Stored records
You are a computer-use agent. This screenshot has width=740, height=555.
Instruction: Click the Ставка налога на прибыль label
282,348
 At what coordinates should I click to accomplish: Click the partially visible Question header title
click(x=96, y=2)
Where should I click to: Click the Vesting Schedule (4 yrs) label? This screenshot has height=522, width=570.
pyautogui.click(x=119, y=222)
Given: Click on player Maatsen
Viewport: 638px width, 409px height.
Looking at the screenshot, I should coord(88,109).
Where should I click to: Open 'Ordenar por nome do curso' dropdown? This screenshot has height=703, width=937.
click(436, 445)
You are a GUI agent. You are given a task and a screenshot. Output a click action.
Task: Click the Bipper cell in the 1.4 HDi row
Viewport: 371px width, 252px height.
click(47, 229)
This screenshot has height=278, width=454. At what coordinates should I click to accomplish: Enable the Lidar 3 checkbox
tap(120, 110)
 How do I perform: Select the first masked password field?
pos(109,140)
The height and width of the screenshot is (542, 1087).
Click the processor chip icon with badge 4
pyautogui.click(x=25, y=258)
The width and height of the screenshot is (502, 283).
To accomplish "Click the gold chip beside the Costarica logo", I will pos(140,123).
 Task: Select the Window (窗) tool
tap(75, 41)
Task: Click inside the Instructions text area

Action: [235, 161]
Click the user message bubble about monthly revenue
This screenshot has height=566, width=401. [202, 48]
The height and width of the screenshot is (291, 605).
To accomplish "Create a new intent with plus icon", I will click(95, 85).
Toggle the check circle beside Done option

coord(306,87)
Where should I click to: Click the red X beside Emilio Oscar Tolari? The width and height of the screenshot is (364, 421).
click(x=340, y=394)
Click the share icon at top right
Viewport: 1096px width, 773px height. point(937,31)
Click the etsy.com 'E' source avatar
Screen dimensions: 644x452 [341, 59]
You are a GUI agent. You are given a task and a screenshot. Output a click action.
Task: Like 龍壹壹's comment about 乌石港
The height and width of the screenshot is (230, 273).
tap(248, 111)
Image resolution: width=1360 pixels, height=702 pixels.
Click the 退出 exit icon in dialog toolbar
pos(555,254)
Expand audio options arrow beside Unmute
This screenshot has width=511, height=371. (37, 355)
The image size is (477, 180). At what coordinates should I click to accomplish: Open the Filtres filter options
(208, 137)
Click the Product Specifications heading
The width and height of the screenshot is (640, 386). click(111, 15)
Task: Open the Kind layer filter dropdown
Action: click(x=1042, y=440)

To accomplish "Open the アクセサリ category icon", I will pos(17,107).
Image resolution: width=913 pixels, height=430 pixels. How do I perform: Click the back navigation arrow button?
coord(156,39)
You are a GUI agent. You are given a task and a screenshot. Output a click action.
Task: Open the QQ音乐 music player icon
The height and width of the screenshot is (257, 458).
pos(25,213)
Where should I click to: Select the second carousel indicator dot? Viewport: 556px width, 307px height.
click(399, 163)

What is being asked
Your answer should be an exact transcription of the data above.

Response area
You are a computer-use agent. This screenshot has width=740, height=555.
Instruction: Click the Ставка налога на прибыль label
282,348
 At what coordinates should I click to accomplish: Click the partially visible Question header title
click(x=96, y=2)
Where should I click to: Click the Vesting Schedule (4 yrs) label? This screenshot has height=522, width=570.
pyautogui.click(x=119, y=222)
Given: Click on player Maatsen
Viewport: 638px width, 409px height.
Looking at the screenshot, I should coord(88,109).
Where should I click to: Open 'Ordenar por nome do curso' dropdown? This screenshot has height=703, width=937.
click(436, 445)
You are a GUI agent. You are given a task and a screenshot. Output a click action.
Task: Click the Bipper cell in the 1.4 HDi row
Viewport: 371px width, 252px height.
click(47, 229)
This screenshot has height=278, width=454. At what coordinates should I click to accomplish: Enable the Lidar 3 checkbox
tap(120, 110)
 How do I perform: Select the first masked password field?
pos(109,140)
The height and width of the screenshot is (542, 1087).
Click the processor chip icon with badge 4
pyautogui.click(x=25, y=258)
The width and height of the screenshot is (502, 283).
To accomplish "Click the gold chip beside the Costarica logo", I will pos(140,123).
 Task: Select the Window (窗) tool
tap(75, 41)
Task: Click inside the Instructions text area

Action: [235, 161]
Click the user message bubble about monthly revenue
This screenshot has height=566, width=401. [202, 48]
The height and width of the screenshot is (291, 605).
To accomplish "Create a new intent with plus icon", I will click(95, 85).
Toggle the check circle beside Done option

coord(306,87)
Where should I click to: Click the red X beside Emilio Oscar Tolari? The width and height of the screenshot is (364, 421).
click(x=340, y=394)
Click the share icon at top right
Viewport: 1096px width, 773px height. point(937,31)
Click the etsy.com 'E' source avatar
Screen dimensions: 644x452 [341, 59]
You are a GUI agent. You are given a task and a screenshot. Output a click action.
Task: Like 龍壹壹's comment about 乌石港
The height and width of the screenshot is (230, 273).
tap(248, 111)
Image resolution: width=1360 pixels, height=702 pixels.
Click the 退出 exit icon in dialog toolbar
pos(555,254)
Expand audio options arrow beside Unmute
This screenshot has width=511, height=371. (37, 355)
The image size is (477, 180). At what coordinates should I click to accomplish: Open the Filtres filter options
(208, 137)
Click the Product Specifications heading
The width and height of the screenshot is (640, 386). click(111, 15)
Task: Open the Kind layer filter dropdown
Action: click(x=1042, y=440)

To accomplish "Open the アクセサリ category icon", I will pos(17,107).
Image resolution: width=913 pixels, height=430 pixels. How do I perform: Click the back navigation arrow button?
coord(156,39)
You are a GUI agent. You are given a task and a screenshot. Output a click action.
Task: Open the QQ音乐 music player icon
The height and width of the screenshot is (257, 458).
pos(25,213)
Where should I click to: Select the second carousel indicator dot? Viewport: 556px width, 307px height.
click(399, 163)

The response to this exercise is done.